THE DATA ->
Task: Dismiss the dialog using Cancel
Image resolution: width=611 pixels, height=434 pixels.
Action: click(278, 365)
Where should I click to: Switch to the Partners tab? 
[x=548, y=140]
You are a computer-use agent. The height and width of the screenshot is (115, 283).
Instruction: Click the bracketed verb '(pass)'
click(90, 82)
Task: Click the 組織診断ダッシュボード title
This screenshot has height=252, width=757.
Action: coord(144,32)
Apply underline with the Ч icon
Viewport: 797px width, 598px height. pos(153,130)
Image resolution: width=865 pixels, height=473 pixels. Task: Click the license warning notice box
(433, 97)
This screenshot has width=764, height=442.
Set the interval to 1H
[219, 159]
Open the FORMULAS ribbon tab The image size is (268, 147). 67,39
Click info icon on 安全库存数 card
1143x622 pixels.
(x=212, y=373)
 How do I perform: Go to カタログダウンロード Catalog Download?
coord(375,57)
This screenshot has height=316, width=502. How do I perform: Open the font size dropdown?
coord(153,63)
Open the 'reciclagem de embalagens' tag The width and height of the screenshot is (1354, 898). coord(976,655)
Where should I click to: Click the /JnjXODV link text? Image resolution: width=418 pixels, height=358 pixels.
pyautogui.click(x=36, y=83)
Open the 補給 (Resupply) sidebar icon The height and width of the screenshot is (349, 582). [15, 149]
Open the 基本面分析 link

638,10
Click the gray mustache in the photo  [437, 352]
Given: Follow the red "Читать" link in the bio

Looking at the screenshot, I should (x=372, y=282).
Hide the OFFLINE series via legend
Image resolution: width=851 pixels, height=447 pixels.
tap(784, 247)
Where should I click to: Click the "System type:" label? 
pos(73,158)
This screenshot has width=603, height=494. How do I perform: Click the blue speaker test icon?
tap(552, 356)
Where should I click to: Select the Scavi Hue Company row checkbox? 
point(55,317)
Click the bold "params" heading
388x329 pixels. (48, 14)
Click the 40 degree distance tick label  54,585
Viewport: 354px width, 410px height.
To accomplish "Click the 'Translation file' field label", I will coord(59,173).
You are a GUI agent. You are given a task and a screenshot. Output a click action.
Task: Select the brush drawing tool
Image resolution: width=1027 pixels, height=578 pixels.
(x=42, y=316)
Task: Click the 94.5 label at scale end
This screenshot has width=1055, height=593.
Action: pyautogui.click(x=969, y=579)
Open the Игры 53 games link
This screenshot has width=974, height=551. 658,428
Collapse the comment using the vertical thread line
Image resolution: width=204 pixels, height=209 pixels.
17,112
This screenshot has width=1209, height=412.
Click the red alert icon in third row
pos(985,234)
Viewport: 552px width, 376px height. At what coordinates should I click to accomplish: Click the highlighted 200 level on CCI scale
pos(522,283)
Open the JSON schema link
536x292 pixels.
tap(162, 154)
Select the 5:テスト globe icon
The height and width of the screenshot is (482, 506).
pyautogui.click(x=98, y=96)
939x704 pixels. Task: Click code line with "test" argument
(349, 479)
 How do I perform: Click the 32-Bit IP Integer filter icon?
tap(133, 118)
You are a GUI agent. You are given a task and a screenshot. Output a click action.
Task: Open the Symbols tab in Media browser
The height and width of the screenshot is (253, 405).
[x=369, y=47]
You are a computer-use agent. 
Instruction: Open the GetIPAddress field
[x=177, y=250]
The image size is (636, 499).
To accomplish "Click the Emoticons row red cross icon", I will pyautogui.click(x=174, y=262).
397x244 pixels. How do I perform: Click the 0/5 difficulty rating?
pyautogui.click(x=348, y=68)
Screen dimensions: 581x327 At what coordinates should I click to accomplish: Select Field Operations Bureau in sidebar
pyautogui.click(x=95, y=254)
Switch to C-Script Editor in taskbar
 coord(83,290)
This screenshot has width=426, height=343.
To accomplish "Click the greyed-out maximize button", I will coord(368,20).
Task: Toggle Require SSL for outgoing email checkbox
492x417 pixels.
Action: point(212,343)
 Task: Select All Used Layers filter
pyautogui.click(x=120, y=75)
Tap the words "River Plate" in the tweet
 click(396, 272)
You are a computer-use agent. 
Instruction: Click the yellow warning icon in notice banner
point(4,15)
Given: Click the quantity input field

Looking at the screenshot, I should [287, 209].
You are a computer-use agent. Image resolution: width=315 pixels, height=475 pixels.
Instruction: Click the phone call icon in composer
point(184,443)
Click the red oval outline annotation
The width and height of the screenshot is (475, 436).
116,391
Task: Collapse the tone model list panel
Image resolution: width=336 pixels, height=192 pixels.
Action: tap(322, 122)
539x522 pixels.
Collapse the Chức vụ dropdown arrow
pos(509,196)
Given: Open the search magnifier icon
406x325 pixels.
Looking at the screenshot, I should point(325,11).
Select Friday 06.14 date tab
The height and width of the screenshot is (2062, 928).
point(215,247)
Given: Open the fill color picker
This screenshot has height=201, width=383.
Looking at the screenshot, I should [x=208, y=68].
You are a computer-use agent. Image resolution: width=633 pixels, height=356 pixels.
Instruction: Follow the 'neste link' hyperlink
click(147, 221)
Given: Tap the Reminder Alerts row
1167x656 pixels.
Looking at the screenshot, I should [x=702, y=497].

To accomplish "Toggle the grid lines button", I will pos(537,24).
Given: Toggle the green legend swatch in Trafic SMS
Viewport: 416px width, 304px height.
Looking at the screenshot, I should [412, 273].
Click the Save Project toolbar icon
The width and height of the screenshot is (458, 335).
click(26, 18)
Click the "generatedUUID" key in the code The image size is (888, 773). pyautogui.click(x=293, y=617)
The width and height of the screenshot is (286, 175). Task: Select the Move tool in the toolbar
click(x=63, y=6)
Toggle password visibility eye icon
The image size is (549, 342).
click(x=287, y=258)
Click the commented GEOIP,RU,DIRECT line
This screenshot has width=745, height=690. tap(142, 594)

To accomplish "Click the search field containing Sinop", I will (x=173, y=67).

WHAT YOU HAVE TO DO ->
Every line that contains the string "search" should be returned from the data.

ANSWER SECTION ->
Given: Open the search magnifier icon
To accomplish "Click the search field containing Sinop", I will (x=173, y=67).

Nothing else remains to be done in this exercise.